See hctx_tags_bitmap_show().

It might be also reasonable to put that in another follow on patch, as 
there would be no enablers of the "shared" bitmap until later patches.

> +		sbitmap_bitmap_show(&hctx->tags->bitmap_tags->sb, m);
>   	mutex_unlock(&q->sysfs_lock);
>   
>   out:
> @@ -518,7 +518,7 @@ static int hctx_sched_tags_bitmap_show(void *data, struct seq_file *m)
>   	if (res)
>   		goto out;
>   	if (hctx->sched_tags)
> -		sbitmap_bitmap_show(&hctx->sched_tags->bitmap_tags.sb, m);
> +		sbitmap_bitmap_show(&hctx->sched_tags->bitmap_tags->sb, m);
>   	mutex_unlock(&q->sysfs_lock);
>   
>   out:
> diff --git a/block/blk-mq-sched.c b/block/blk-mq-sched.c
> index ca22afd47b3d..1855f8f5edd4 100644
> --- a/block/blk-mq-sched.c
> +++ b/block/blk-mq-sched.c
> @@ -492,6 +492,7 @@ static void blk_mq_sched_tags_teardown(struct request_queue *q)
>   
>   int blk_mq_init_sched(struct request_queue *q, struct elevator_type *e)
>   {
> +	struct blk_mq_tag_set *tag_set = q->tag_set;
>   	struct blk_mq_hw_ctx *hctx;
>   	struct elevator_queue *eq;
>   	unsigned int i;
> @@ -537,6 +538,19 @@ int blk_mq_init_sched(struct request_queue *q, struct elevator_type *e)

[Collected data entries]
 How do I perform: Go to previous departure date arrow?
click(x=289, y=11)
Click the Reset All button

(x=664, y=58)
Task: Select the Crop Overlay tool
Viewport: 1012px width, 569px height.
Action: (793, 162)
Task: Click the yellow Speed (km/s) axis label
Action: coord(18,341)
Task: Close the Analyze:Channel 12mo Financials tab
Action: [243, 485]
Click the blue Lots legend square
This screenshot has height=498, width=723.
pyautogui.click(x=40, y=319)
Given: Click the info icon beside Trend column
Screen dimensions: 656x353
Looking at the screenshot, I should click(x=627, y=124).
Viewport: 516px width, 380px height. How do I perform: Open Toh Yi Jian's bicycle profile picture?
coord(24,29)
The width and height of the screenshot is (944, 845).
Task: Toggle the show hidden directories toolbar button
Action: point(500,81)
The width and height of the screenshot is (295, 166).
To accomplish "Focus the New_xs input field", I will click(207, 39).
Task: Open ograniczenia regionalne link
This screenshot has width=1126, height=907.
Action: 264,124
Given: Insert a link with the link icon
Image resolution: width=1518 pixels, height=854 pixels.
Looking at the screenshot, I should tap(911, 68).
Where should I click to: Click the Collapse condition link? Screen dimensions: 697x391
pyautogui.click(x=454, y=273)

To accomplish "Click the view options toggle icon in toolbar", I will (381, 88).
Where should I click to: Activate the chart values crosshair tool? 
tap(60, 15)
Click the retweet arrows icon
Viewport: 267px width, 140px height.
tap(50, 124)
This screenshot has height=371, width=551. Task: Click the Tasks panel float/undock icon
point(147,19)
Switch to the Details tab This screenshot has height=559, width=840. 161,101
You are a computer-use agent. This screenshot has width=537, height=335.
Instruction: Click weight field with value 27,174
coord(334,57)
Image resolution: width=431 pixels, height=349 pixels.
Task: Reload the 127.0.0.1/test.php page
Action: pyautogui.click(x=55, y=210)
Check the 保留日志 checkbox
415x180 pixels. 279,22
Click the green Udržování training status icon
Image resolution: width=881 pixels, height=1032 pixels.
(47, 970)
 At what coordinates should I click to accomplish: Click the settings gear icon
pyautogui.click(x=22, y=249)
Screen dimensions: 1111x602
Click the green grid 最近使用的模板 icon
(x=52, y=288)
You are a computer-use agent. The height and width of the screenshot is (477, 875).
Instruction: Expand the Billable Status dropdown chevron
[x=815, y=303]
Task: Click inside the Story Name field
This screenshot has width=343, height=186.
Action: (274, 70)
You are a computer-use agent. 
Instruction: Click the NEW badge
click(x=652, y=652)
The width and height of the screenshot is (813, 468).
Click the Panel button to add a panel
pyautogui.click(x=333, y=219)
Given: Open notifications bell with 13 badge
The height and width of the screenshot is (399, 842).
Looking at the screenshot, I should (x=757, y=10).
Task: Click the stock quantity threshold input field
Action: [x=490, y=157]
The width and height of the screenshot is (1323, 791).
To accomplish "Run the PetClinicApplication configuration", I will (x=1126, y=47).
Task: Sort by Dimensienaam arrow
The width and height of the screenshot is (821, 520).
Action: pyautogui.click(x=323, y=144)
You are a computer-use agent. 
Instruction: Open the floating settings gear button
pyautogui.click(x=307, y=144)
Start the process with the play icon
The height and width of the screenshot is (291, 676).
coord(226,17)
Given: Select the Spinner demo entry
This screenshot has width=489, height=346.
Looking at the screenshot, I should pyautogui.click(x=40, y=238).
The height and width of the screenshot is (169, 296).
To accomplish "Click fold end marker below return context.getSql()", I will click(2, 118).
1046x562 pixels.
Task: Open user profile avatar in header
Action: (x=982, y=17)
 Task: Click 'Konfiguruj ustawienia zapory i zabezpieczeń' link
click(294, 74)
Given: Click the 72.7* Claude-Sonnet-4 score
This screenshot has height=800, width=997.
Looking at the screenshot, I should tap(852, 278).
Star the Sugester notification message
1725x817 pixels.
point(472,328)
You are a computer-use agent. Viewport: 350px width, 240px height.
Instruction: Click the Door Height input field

WHAT THIS EXERCISE ASKS
A. Edit the patch discussion text starting at "It might be" and ending at "struct seq_file *m)", swapping "follow on patch" for "follow-up patch".
B. Copy out the lines of the listing verbatim, starting at the beginning of the listing and ending at the line that contains "Action: point(500,81)", with both ends included.

FINAL ANSWERS
A.
It might be also reasonable to put that in another follow-up patch, as 
there would be no enablers of the "shared" bitmap until later patches.

> +		sbitmap_bitmap_show(&hctx->tags->bitmap_tags->sb, m);
>   	mutex_unlock(&q->sysfs_lock);
>   
>   out:
> @@ -518,7 +518,7 @@ static int hctx_sched_tags_bitmap_show(void *data, struct seq_file *m)

B.
 How do I perform: Go to previous departure date arrow?
click(x=289, y=11)
Click the Reset All button

(x=664, y=58)
Task: Select the Crop Overlay tool
Viewport: 1012px width, 569px height.
Action: (793, 162)
Task: Click the yellow Speed (km/s) axis label
Action: coord(18,341)
Task: Close the Analyze:Channel 12mo Financials tab
Action: [243, 485]
Click the blue Lots legend square
This screenshot has height=498, width=723.
pyautogui.click(x=40, y=319)
Given: Click the info icon beside Trend column
Screen dimensions: 656x353
Looking at the screenshot, I should click(x=627, y=124).
Viewport: 516px width, 380px height. How do I perform: Open Toh Yi Jian's bicycle profile picture?
coord(24,29)
The width and height of the screenshot is (944, 845).
Task: Toggle the show hidden directories toolbar button
Action: point(500,81)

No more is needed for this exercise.